The Seattle Times
Bellevue starts work on $17.5M renovation of Meydenbauer Bay waterfront

Just three blocks from Bellevue Square and Old Main Street, but unbeknown to many visitors, lies Bellevue’s picturesque Meydenbauer Bay, one of the city’s few access points to its Lake Washington waterfront and its maritime history.

Now construction is underway to expand an existing waterfront park and connect it with the city’s historic marina and a whaling building, once the winter port for a Puget Sound whaling fleet.

When it’s completed in fall 2018, the new $17.5 million Meydenbauer Bay Park will feature a quarter mile of Lake Washington waterfront, a swimming beach, a curved pier extending into the lake and a hilltop overlook with views west to Seattle.

“This is going to be a jewel in the Bellevue parks system,” said Sherry Grindeland, a city parks commissioner for the past eight years. “To walk from downtown to Meydenbauer Bay is going to be magnificent.”

Meydenbauer Bay Park is part of the city’s ambitious vision to construct a broad pedestrian boulevard and bike path connecting Bellevue’s waterfront to its downtown and eventually across Interstate 405 to the Eastside Rail Corridor. The city hopes to select a distinctive design for the freeway crossing by early next year.

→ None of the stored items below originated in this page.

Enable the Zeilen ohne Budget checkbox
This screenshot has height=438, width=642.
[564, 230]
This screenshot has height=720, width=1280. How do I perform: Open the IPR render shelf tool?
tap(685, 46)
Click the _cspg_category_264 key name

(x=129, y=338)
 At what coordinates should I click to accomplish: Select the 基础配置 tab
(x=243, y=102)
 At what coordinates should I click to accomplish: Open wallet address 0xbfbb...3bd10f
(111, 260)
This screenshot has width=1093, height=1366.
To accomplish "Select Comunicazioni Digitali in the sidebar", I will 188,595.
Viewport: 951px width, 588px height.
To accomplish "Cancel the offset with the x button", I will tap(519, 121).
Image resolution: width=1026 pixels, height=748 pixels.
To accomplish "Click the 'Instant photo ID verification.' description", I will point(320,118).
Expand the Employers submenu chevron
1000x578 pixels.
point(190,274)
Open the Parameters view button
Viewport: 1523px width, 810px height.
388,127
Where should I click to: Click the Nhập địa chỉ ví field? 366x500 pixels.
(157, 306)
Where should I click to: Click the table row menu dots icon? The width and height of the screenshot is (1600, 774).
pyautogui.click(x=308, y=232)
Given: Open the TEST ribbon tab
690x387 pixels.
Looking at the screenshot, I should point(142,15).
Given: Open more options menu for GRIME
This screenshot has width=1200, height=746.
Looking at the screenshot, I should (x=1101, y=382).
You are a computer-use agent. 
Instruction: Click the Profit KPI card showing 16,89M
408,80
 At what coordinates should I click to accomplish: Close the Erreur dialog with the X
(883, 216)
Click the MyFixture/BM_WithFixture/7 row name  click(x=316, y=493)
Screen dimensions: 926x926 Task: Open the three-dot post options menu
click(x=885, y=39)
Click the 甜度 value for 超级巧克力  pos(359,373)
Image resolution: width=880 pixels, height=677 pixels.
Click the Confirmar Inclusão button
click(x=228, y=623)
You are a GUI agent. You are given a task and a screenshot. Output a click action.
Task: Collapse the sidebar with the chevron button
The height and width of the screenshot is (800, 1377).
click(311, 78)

The completed Grand Connection, as the city calls the plan, may be years in the making, but Patrick Foran, Bellevue parks and community services director, said a succession of city councils has stayed true to the promise of expanding the city’s public waterfront and making the new park at one end of the future boulevard.

“Bellevue has a pretty good track record of seeing its visions come to fruition,” he said.